ENTRIES SHOWN:

__________

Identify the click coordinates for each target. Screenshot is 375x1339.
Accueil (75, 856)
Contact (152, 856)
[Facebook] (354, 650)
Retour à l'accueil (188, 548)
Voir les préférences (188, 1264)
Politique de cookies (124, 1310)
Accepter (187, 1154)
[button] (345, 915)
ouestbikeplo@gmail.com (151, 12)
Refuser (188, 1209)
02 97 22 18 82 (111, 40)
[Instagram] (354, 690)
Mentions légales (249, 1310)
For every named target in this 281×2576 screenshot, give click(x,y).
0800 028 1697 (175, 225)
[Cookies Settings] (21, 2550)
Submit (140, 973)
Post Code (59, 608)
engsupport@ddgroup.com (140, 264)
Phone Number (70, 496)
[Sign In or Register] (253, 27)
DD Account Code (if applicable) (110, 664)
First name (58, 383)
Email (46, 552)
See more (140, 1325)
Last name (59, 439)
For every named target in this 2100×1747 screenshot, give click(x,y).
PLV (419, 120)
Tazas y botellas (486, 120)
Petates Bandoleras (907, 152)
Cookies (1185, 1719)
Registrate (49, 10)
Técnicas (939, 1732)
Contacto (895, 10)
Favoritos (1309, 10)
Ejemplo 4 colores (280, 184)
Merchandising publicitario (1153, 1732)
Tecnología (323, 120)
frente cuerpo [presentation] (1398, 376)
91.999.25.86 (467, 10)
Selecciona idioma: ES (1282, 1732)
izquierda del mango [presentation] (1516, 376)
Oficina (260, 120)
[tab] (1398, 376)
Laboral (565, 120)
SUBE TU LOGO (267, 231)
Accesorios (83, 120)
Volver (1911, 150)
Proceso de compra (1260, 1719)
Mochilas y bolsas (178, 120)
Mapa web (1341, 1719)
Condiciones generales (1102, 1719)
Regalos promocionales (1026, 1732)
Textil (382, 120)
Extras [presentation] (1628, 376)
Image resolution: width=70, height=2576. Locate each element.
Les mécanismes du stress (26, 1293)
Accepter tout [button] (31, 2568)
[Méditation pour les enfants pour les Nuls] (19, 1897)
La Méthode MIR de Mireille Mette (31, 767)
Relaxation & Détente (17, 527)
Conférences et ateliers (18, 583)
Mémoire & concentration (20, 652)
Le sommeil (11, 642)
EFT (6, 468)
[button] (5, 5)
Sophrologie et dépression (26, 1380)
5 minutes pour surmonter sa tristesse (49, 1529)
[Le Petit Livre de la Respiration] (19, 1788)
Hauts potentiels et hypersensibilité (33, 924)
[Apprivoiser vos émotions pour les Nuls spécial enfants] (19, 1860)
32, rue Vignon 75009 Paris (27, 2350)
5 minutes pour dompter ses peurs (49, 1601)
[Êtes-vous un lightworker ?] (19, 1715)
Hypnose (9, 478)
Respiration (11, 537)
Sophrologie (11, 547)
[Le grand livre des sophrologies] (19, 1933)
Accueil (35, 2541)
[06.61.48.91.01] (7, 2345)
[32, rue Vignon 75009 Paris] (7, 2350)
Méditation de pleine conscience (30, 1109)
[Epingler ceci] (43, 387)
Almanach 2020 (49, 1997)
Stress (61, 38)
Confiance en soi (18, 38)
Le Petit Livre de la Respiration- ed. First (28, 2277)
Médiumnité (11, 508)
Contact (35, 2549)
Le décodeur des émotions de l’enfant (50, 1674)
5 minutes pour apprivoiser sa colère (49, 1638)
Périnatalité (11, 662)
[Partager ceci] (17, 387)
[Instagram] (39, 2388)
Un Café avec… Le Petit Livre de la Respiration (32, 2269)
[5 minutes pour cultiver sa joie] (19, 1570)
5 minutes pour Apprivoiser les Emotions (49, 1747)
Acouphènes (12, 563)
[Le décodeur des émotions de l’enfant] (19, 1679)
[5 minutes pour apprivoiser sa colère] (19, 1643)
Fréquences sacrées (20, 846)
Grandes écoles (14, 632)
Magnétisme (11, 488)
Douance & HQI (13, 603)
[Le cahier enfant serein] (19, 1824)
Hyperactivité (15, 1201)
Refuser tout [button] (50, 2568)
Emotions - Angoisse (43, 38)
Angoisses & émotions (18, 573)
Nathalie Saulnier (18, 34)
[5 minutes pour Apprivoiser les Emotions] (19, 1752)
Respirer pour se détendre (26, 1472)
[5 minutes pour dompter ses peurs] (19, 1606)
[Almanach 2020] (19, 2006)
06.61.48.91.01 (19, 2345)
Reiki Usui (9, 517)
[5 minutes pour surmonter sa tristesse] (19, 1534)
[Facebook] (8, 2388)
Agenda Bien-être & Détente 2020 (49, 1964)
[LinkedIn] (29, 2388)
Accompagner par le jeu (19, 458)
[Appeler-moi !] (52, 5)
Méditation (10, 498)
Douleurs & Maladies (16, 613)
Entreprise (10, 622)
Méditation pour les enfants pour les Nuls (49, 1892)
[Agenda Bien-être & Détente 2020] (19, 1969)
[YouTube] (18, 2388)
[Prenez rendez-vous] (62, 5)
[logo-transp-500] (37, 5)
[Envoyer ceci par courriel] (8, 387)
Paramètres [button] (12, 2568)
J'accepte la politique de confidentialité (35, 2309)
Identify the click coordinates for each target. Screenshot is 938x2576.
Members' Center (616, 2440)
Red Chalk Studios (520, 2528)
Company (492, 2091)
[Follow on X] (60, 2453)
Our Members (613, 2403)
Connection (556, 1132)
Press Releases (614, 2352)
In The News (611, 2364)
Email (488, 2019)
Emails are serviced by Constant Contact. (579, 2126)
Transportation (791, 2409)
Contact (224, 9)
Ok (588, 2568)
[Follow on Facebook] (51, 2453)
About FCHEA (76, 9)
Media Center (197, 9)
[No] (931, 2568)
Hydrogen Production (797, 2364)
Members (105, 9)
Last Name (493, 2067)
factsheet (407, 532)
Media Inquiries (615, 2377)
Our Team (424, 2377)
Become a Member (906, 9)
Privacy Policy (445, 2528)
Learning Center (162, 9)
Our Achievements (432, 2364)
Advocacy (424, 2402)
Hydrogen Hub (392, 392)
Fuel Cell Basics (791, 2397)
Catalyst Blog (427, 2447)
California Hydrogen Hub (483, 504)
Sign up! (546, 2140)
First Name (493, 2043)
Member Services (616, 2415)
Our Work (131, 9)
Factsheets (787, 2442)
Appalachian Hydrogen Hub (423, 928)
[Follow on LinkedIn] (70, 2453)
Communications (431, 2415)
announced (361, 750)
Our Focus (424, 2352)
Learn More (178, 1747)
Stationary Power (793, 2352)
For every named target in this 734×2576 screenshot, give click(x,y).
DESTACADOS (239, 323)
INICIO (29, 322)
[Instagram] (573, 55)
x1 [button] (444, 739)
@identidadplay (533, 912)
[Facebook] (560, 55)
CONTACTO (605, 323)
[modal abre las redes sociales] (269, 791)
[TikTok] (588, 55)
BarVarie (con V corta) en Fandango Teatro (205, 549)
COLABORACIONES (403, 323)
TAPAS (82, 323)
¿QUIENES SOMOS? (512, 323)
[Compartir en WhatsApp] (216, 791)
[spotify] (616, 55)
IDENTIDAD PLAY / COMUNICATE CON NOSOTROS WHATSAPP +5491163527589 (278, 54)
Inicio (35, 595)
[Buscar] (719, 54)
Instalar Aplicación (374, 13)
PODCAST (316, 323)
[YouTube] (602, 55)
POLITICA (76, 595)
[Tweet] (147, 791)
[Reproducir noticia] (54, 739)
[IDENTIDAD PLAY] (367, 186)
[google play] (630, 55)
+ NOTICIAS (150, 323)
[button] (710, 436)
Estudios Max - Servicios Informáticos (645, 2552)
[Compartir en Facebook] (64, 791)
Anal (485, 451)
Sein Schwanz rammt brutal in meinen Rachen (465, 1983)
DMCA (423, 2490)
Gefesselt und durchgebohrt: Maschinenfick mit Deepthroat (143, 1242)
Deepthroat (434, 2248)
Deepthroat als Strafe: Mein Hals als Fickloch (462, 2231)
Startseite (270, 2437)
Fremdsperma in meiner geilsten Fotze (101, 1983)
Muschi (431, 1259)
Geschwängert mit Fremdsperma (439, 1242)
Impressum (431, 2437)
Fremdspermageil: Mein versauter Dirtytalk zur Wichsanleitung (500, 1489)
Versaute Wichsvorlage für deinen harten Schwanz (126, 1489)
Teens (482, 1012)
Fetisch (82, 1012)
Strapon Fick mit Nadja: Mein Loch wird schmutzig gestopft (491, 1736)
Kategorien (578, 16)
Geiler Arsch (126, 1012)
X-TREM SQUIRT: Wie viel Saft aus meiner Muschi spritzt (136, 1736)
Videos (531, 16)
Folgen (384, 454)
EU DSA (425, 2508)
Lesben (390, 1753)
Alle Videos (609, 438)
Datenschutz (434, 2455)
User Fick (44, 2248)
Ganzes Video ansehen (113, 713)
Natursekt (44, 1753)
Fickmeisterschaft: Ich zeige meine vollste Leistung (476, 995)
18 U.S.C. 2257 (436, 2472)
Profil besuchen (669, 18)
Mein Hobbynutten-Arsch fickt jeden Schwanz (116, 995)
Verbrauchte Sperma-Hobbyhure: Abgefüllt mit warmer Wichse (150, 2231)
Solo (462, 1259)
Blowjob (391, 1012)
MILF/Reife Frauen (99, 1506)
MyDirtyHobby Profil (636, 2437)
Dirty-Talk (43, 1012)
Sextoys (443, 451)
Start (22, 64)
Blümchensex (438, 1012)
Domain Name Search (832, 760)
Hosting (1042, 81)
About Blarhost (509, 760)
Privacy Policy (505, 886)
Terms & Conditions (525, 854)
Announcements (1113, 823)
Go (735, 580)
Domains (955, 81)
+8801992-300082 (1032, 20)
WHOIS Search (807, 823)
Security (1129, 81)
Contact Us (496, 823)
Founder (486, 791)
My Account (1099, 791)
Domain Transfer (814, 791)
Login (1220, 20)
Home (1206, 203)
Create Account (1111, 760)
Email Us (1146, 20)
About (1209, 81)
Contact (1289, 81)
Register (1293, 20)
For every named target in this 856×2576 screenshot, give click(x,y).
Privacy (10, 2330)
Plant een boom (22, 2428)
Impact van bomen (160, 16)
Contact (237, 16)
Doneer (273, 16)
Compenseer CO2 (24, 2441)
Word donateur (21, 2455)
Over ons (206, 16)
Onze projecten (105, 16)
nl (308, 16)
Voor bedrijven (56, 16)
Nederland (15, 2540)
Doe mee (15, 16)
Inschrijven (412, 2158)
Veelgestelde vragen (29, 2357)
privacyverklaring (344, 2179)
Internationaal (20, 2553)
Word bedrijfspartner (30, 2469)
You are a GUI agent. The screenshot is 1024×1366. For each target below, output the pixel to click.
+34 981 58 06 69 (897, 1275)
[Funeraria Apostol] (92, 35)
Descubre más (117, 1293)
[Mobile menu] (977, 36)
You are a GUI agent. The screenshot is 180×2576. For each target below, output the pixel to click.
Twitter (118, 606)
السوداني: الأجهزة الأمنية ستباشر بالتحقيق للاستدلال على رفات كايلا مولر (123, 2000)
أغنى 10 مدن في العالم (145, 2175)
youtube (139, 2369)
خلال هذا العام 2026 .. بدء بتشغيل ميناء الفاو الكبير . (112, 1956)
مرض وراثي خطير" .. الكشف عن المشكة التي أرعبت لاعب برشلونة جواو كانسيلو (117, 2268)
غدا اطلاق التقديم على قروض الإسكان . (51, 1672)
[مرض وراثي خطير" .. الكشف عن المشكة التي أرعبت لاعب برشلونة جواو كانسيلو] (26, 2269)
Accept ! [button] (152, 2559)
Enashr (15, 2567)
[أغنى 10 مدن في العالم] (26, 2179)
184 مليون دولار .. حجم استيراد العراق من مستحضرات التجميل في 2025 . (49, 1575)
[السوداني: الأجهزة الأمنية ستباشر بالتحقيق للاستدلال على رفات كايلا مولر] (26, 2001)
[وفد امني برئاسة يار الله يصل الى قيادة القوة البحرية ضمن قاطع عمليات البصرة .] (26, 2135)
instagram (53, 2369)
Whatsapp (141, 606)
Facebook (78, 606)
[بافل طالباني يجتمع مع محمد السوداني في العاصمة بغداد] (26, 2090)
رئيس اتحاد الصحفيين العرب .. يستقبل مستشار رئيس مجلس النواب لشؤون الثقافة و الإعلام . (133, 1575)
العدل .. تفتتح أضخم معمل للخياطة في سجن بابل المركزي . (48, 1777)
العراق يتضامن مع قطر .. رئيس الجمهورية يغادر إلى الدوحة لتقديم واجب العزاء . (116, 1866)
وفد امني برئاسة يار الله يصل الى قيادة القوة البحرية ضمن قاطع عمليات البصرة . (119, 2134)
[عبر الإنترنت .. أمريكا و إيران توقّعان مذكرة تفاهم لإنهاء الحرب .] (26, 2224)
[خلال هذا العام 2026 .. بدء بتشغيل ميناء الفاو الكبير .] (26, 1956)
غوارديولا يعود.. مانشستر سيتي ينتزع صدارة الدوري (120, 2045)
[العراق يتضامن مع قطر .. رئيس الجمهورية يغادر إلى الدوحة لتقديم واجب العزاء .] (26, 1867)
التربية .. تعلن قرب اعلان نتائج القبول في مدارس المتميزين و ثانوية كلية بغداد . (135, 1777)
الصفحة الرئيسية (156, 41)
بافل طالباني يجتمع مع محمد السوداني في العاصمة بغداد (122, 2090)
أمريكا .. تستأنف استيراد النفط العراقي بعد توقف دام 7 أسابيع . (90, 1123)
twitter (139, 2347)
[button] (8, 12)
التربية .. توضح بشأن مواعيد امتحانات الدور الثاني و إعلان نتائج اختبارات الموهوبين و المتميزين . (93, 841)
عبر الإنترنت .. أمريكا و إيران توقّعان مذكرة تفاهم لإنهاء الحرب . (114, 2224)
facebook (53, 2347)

__________

AIM OF THE TASK: From the entries above, copy every line where the word "المتميزين" shows up.

SOLUTION:
التربية .. تعلن قرب اعلان نتائج القبول في مدارس المتميزين و ثانوية كلية بغداد . (135, 1777)
التربية .. توضح بشأن مواعيد امتحانات الدور الثاني و إعلان نتائج اختبارات الموهوبين و المتميزين . (93, 841)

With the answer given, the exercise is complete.